In the same pyramid sample, Barsoum notes the presence of a layer of calcium phosphate, or bone. The Egyptians had to mix calcium phosphate with some type of geological binder to make it solidify and stick to a limestone block. He and his colleagues note the presence of this binder not just in the calcium phosphate layer but also deep within the limestone beneath the calcium phosphate. "I cannot come to you with more convincing evidence of casting. After that, I'd need to get you a videotape of them doing it," Barsoum says, referring to the ancient pyramid makers.

That's not to say the whole of the pyramids were cast, Barsoum emphasizes. He believes, on the basis of his research, that only portions of the pyramids—their tops, backing blocks, and outer and inner casings—were made from reconstituted limestone. The pyramids' cores, he thinks, were most likely made from cut limestone.

Barsoum believes the pyramids' tops, backing blocks, and inner and outer casings were cast from reconstituted limestone. Their cores, he says, are probably composed of carved limestone blocks.

Carved or Cast?
Barsoum believes the pyramids' tops, backing blocks, and inner and outer casings were cast from reconstituted limestone. Their cores, he says, are probably composed of carved limestone blocks.

"I think Barsoum has certainly made the case that there is something in some of the stones that is not consistent with them being just straight limestone," remarks David Walker, a geology professor at Columbia University. "I think it's also clear that geologists looking at least at some of those rocks would have no question, no hesitation, not even a glimpse of a doubt that they really are actually cut limestone. But that doesn't mean they all are," he says.

It took Barsoum more than two years to publish his results (J. Am. Ceram. Soc. 2006, 89, 3788). His report grabbed headlines and quickly prompted a backlash from both the geology and Egyptology communities. Barsoum is still having trouble publishing a follow-up paper.
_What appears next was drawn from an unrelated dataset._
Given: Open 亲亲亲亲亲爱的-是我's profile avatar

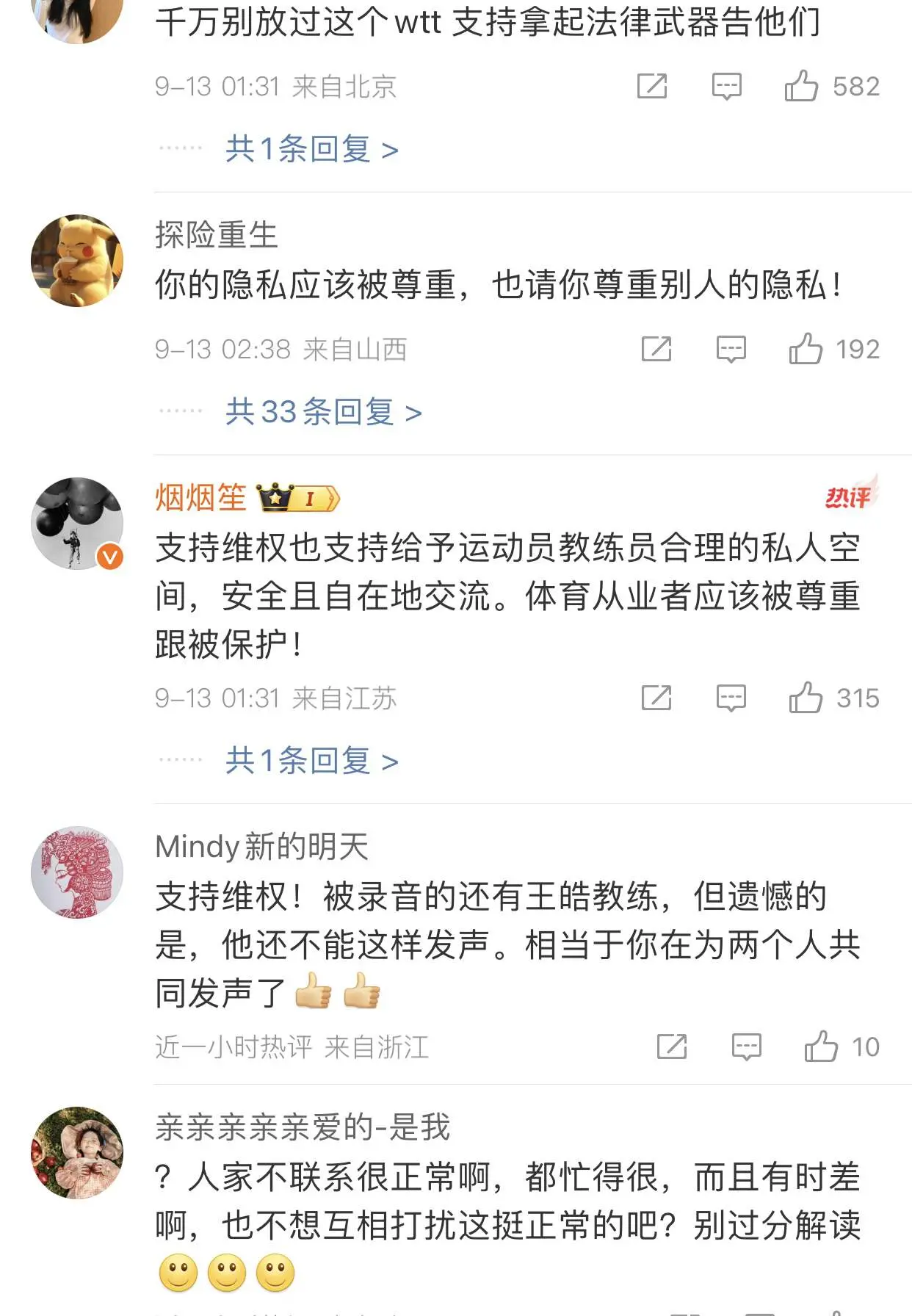Looking at the screenshot, I should (77, 1153).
It has been, he says, a lesson in "political science."

"THE IDEA of concrete pyramids is preposterous," says Robert L. Folk, a professor of geology at the University of Texas, Austin, who has studied the pyramid stones. "It is well-known that the Egyptians applied some sort of coating to surfaces they wanted to paint on. I suspect Barsoum has been looking at this outer coating. He needs to get a few centimeters deep into the stone."
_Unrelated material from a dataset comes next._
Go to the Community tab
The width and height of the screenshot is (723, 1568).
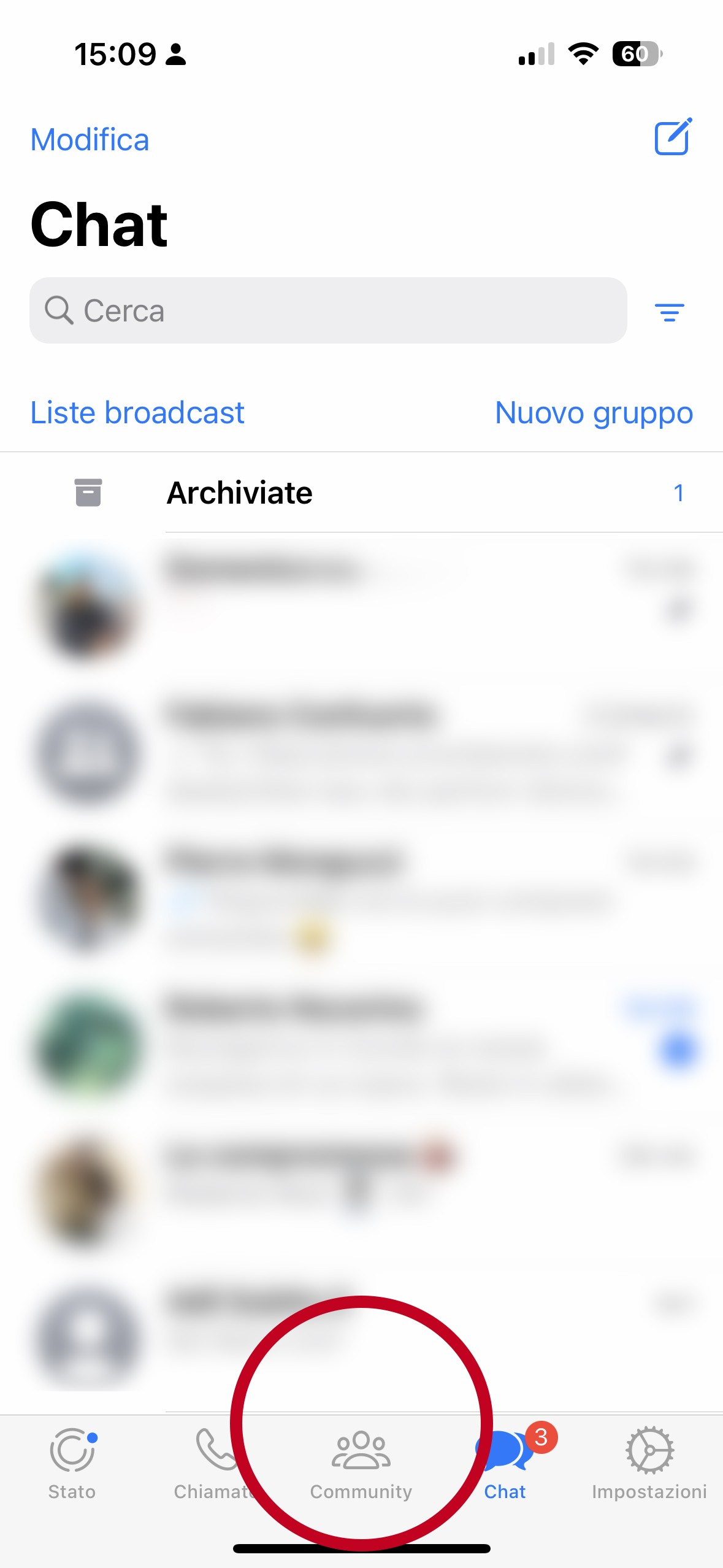(x=361, y=1464)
Folk also discounts any conclusions drawn from the presence of silica nanospheres in the sample. Silica nanospheres, he says, occur in opal, a geological constituent of the pyramid stones.
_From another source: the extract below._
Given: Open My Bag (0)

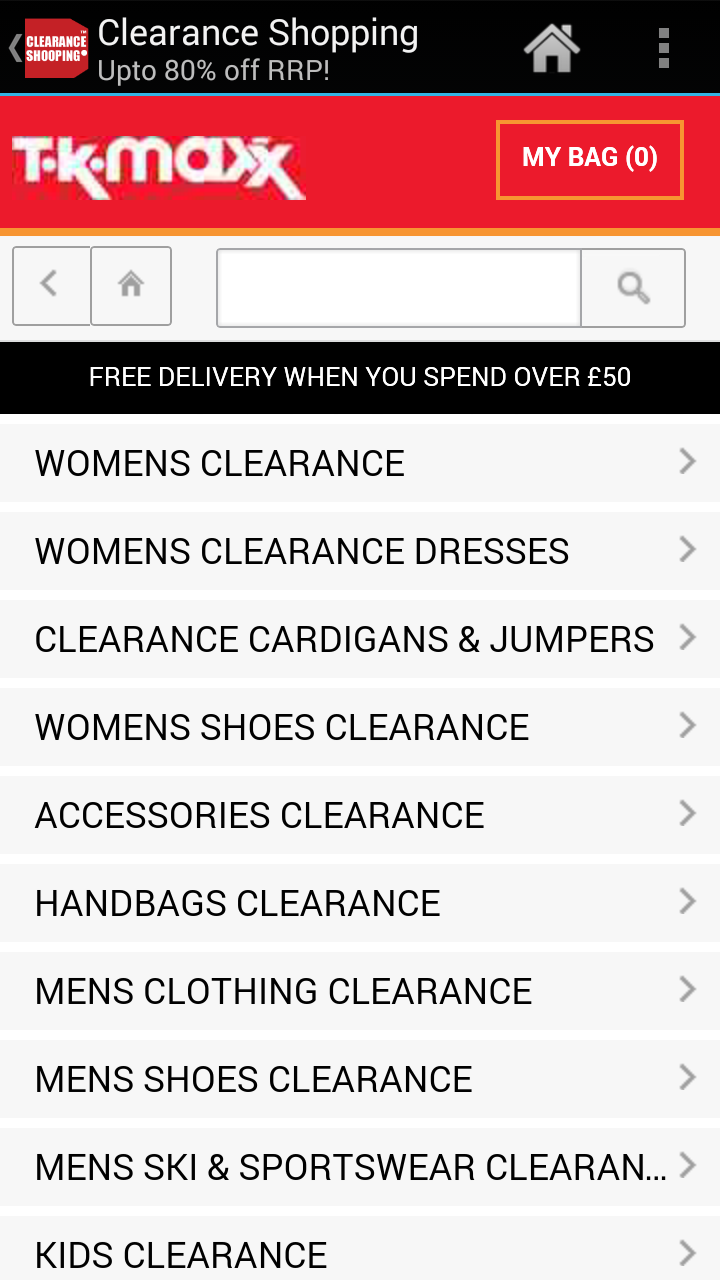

Critics also point to Barsoum's small sample size. He agrees that the small number of samples he studied likely skews his results, but notes that he had difficulties procuring official pyramid samples from Egypt's Supreme Council of Antiquities.

"There is a natural mistrust of unusual theories in the Egyptology community," Barsoum says. There would have to be, he adds, considering some of the strange ideas people have about the pyramids—such as that they were nuclear power plants or giant batteries. Hear enough of these oddball theories, Barsoum says, and you're bound to be suspicious of anyone outside of the establishment.

Still, Barsoum believes such suspicion is unfounded in the case of his findings. If parts of the pyramids were made from an ancient concrete, he argues, it doesn't diminish the achievement of their construction. Rather, he says, it means the ancient Egyptians discovered concrete 2,000 years before the Romans. "That a lime-based cement cast and cured at room temperature would survive for 4,500 years, whereas the best our civilization has to offer—Portland cement—under the best of circumstances lasts 150 years or less, is both awe-inspiring and humbling," Barsoum concludes.